Drummond shrugged. “Better see who it is. The why’s usually in the who.”
“Yeah.”
Drummond held out the flashlight. “Your turn, brother,” he said.
Barrow peeled back the layers of cloth around the corpse’s head, sodden with blood and now stiffening. A white (formerly white) office shirt, not expensive, darned here and there; a dark-blue suit coat, also cheap, also shiny with wear; last an overcoat in dark wool, the lining discolored cotton not silk, one of the buttons not quite matching. Not a bum’s wardrobe, but an outfit for respectability kept up on a tight budget. A clerk, not a tycoon. And when he pulled up the last heavy layer, that seemed to be who Barrow was looking at, though it took a while to get to an impression of what the living face had been, from the mask of gore that struck him first. The throat had been cut, deeply, gapingly, in a crescent-shaped gash from which all the life must surely have gushed out before the killer set to work on the man’s chest. It made it hard to attend to the small, weak, upside-down middle-aged chin, just as the streams of blood that had run into the astonished mouth, and coated its fixed shriek, made it hard to notice the small teeth with many fillings and gaps, and the rivulets pouring down the face to pool in the eye-sockets disguised the careful shave, the anxious little eyes, the lines of fretfulness around them. Dead, it was lurid and terrible; alive, it must have been mild, petulant, inoffensive, a face it was hard to imagine someone taking enough exception to, to think its owner should be spectacularly butchered on a roof.
The way the body was draped, with the head tipped back further than it had ever done in life thanks to the slashed throat, kept the dead man’s thinning hair and forehead more or less right underneath him, out of the blood flow, and it wasn’t until Barrow crouched and played the flashlight down there that he found there was a word smeared on the forehead, written by the looks of it with a fingertip dipped in the mess above. Capitals. B-something.
“Phin, come look. Can you make that out?”
“What?”
“There. On his head.”
Drummond squatted next to him, hat pushed back for a better view. Barrow watched his comical blue eyes widen.
“I can get B-A-S-something. Maybe, ‘Basil’—like the name?”
“No,” said Drummond. “Now, this is gonna be complicated; you’ll see if it isn’t. This is gonna be a can of trouble opening up right here. That’s not an English word, that’s Anopa. Bashli, is what it says.”
“And what’s that mean?” Drummond was Barrow’s guide to the speech of the city. He’d only been there six months longer, but he’d grown up down to the southwest in the Ozarks, in the white end of the great human mixture of the central states, and therefore in the long shadow of Cahokia. Words from Anopa had been in the air, along with stray phrases of Louisiana French, railroad slang in Navajo from the Dinetah and horsebreakers’ terms in Comanche. It wasn’t what you’d call a complete vocabulary, but two years on the Murder Squad had filled it out some: it was enough to be a serviceable help, working streets where half the people talked it at least some of the time.

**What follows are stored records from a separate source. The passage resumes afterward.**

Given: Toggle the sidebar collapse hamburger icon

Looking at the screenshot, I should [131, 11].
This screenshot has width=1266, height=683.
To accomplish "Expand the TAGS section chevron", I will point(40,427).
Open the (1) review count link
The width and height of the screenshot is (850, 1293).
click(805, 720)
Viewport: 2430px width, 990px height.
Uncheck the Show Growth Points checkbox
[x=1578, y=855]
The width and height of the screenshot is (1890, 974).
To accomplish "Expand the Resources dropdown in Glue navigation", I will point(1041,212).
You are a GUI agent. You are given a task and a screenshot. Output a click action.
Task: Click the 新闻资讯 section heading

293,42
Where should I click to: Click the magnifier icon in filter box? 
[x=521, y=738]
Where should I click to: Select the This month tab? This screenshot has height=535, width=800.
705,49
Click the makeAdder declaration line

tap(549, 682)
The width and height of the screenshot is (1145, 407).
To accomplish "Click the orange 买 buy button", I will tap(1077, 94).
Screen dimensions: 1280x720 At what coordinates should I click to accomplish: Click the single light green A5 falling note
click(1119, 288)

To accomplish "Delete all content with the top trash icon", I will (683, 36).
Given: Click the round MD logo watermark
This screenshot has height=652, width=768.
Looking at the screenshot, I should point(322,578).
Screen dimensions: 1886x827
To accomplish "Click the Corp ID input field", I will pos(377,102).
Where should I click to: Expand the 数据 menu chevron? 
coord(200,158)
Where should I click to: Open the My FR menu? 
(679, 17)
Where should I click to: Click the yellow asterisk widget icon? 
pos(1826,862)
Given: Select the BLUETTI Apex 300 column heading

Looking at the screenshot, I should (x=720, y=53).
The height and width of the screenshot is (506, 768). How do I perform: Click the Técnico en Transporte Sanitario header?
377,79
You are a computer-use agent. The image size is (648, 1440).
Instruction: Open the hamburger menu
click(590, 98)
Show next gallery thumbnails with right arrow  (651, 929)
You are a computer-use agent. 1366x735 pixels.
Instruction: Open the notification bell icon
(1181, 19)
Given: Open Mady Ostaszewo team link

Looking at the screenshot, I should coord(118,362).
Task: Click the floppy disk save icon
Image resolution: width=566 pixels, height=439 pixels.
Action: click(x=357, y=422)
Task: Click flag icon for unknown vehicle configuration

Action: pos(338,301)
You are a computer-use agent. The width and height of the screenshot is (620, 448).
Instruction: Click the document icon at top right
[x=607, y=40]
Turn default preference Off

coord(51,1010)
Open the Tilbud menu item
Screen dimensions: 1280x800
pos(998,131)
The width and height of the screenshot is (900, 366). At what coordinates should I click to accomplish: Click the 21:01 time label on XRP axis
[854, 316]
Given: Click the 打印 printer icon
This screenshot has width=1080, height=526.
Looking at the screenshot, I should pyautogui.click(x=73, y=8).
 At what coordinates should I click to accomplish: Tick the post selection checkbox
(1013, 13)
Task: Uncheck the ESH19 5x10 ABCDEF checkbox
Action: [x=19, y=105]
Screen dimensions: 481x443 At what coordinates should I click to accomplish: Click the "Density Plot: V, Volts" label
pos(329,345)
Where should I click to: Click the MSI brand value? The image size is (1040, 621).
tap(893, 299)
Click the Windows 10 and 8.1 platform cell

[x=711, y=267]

“It means, like, ‘hit.’ Or prob’ly, right here, ‘cut.’ Or just ‘knife,’ even. It’s all one word. Complicated thing is, it’s also what the Warriors like to paint on walls. Bashli! That’s their big slogan.”
“ ‘Cut’?”
“Like, ah, cut the cord, cut the connection? Cut the city back out of the US, get it independent again. Takouma craziness.”
“But they write it on walls, not on bodies.”
“Till now,” said Drummond, levering himself back to his feet. As he did so, his head swayed into the full beam of the flashlight, and Barrow saw that the smooth yellow of his hair had gone matted, almost crunchy at the front. “This is gonna stir things right up, you see if it doesn’t. Crazy times a-coming, my friend.”
“Phin, though? I think you musta wiped your hands in your hair? You’ve got the blood all up in there.”
“Goddammit!” cried Drummond, leaping away and groping at his head with more disgust than Barrow would have expected, from a vet, from a joker in the face of death. Funny what got to people. He gazed wildly around the roof, as if looking for something to wipe himself on. But the snow was only making slush, as fast as it fell.
“Seems like we’re gonna need a picture of this before we move him,” said Barrow. “Why don’t you go down, call the precinct, say we want a photographer, then find somewhere to wash up? There’s gotta be bathrooms.”
“Yeah. Yeah. Okay,” said Drummond, and made hastily for the door, holding his hands out in front of him and shaking them in the air.
Still the search of the corpse’s pockets to do. If this had been a body in an alley, the billfold would have gone with whoever did the deed. If it had been a three-day-old stiff from the river, hauled up waterlogged and swollen, the fingers of the current might well have picked through the openings of the suit as it had through mouth and ears and eyes, and sent papers, coins, keys spinning off downstream or into the Mississippi mud forever. But with a murder set out deliberately on display like this—like display was its point, like it was someone’s idea of theater—Barrow thought that maybe after all the why might not be in the who. Maybe whoever had done this hadn’t cared too much who they’d done it to. So he wasn’t totally surprised, feeling through the clammy stiffness inside the suit coat, to find the square shape of a wallet still in the inside breast pocket.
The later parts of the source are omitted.